LLM / Agent / Memory
AgenticSTS: A Bounded-Memory Testbed for Long-Horizon LLM Agents
** Xiangchen Cheng, Yunwei Jiang, Jianwen Sun, Zizhen Li, Chuanhao Li, Xiangcheng Cao, Yihao Liu, Fanrui Zhang, Li Jin, Kaipeng Zhang
AgenticSTS: A Bounded-Memory Testbed for Long-Horizon LLM Agents
Authors: Xiangchen Cheng, Yunwei Jiang, Jianwen Sun, Zizhen Li, Chuanhao Li, Xiangcheng Cao, Yihao Liu, Fanrui Zhang, Li Jin, Kaipeng Zhang
arXiv ID: 2607.02255
Problem: Standard LLM agents that append all past context to every prompt produce a jumbled memory that makes it impossible to isolate the effect of any single memory component on long-horizon decisions.
Key Methodology:
- Introduces a bounded-memory contract: each decision starts from a fresh user message assembled by typed retrieval, with no raw cross-decision transcript appended - keeping the prompt bounded across runs of any length and enabling per-layer ablation.
- Instantiates the contract in Slay the Spire 2, a closed-rule stochastic deck-building game requiring hundreds of tactical and strategic decisions per run.
- Releases 298 completed trajectories with condition tags, frozen memory/skill snapshots, prompt records, and analysis scripts as a reproducible testbed.
Key Results:
- Frontier LLMs across five configurations achieve zero wins at the lowest difficulty on the public online benchmark; the developer-reported human win rate at the same difficulty is 16%.

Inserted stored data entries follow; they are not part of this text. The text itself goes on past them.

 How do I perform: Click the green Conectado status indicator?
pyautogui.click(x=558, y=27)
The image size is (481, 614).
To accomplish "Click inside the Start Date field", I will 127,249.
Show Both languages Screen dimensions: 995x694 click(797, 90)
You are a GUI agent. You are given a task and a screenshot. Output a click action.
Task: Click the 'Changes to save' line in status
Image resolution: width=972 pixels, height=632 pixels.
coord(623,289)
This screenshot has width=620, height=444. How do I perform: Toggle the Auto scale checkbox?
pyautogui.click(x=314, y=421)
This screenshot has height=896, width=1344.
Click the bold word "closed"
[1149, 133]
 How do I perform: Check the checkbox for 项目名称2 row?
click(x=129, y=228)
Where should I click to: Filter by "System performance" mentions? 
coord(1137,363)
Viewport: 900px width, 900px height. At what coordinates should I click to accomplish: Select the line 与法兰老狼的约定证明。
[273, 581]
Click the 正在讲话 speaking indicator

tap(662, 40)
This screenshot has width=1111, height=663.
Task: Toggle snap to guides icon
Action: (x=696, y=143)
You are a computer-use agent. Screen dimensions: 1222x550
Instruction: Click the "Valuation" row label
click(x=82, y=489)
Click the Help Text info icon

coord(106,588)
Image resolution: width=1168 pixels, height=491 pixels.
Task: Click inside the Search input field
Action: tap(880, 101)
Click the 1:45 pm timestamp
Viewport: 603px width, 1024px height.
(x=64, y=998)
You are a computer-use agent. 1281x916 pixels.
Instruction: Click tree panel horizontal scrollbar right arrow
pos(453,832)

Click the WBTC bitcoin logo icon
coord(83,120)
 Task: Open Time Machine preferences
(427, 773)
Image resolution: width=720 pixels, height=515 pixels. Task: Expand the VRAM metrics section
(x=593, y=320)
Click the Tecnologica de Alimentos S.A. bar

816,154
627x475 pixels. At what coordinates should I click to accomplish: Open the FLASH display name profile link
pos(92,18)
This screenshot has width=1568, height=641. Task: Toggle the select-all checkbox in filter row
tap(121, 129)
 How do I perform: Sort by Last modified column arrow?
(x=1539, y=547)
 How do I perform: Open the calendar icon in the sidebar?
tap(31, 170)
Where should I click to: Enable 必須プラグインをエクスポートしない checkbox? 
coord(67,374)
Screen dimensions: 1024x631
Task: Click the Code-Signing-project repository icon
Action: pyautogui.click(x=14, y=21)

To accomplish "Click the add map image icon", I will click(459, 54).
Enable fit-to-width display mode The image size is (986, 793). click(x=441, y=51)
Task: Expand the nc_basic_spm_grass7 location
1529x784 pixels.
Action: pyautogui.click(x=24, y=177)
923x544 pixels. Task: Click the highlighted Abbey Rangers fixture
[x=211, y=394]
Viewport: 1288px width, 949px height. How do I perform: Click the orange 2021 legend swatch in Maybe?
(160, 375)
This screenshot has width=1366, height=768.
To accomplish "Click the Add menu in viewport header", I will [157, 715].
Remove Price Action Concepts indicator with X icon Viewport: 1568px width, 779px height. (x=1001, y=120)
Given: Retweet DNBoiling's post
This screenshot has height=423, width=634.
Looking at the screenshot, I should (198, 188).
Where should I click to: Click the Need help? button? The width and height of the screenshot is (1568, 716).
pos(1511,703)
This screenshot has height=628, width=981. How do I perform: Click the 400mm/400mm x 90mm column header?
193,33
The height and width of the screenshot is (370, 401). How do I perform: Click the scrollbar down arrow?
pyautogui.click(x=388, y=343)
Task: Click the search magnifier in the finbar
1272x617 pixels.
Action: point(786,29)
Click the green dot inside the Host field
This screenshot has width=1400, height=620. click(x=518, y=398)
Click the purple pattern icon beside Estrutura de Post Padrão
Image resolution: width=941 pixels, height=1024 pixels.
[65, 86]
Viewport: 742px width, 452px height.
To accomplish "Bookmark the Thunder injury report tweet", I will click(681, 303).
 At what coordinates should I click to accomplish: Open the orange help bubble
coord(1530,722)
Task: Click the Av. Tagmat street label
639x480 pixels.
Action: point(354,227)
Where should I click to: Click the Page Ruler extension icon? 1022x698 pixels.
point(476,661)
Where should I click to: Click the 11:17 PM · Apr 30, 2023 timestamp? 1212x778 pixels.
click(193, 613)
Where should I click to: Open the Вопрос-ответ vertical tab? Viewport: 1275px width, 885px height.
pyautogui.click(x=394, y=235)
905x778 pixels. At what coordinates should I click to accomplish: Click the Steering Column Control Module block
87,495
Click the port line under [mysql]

- In the authors' harness, a fixed-A0 ablation shows the no-store baseline wins 3/10 games vs. 6/10 with triggered strategic skills enabled (Fisher exact p≈0.37 - directional, not statistically decisive).
Applied Context: Builders evaluating long-horizon agent architectures should adopt typed-retrieval, bounded-memory designs to isolate which memory mechanisms actually drive performance, rather than relying on monolithic context-windowing that conflates all past signals.